Die in AGB eines Unternehmers enthaltene Vergütungspauschalierung auf 15 % des Teilbetrags aus dem Gesamtpreis, der auf den Teil der Leistungen entfällt, die der Unternehmer bis zu einer freien Kündigung noch nicht ausgeführt hat, ist aber ohnehin unwirksam, wenn - wie hier - die Berechnung dieses Vergütungsteils von der Berechnung der Vergütung für erbrachte Leistungen abhängt und diese unklar geregelt ist.

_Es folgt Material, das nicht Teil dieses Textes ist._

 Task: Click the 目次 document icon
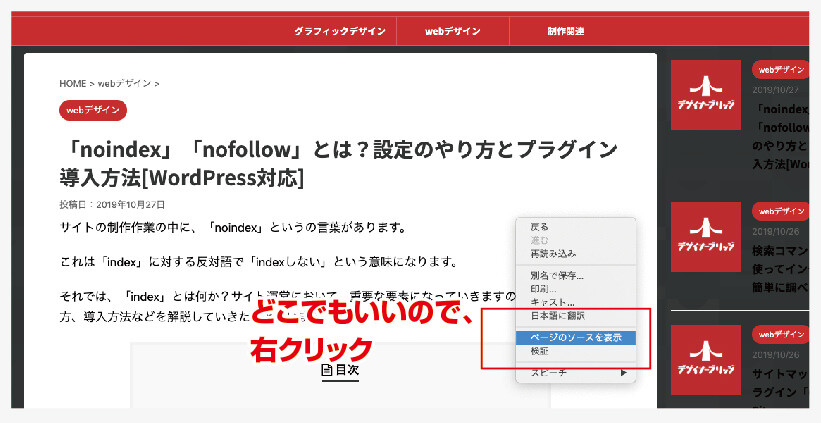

Dem Besteller lässt sich die im Falle einer Kündigung geschuldete Vergütung nicht ausreichend klar und verständlich entnehmen lässt, § 307 Abs.1 S.2 BGB (Transparenzgebot). Die Klausel enthält nicht vorhandene Berechnungsgrößen, sodass sie unklar und unverständlich ist. Die bis zur Kündigung erbrachten Leistungen sollen nach den 'Vertragspreisen' berechnet werden. Der Vertrag sieht jedoch lediglich einen Gesamtpreis vor. Sollte die Klausel mit 'Vertragspreisen' diejenige Vergütung gemeint haben, die nach Baufortschritt als Rate zu zahlen ist, kommt das nicht hinreichend klar zum Ausdruck. Von diesem Verständnis kann schon deshalb nicht ausgegangen werden, weil vereinbarte Teilzahlungen nicht maßgeblich sein müssen für die Bemessung der Vergütung für die im Zeitpunkt der Kündigung tatsächlich erbrachten Leistungen. Zudem würde die Klausel keine Auskunft darüber geben, wie die Vergütung berechnet wird, wenn die vom Auftragnehmer erbrachte Leistung im Zeitpunkt der Kündigung noch nicht vollständig einem Baufortschritt entspricht. Mithin ist die Klausel ist unwirksam. Dass sie auch Fälle abdeckt, in denen die Pauschale vom Gesamtpreis gebildet werden könnte, weil keinerlei Leistungen erbracht worden sind, ändert daran nichts, denn eine geltungserhaltende Reduktion auf diesen Anwendungsbereich kommt nicht in Betracht.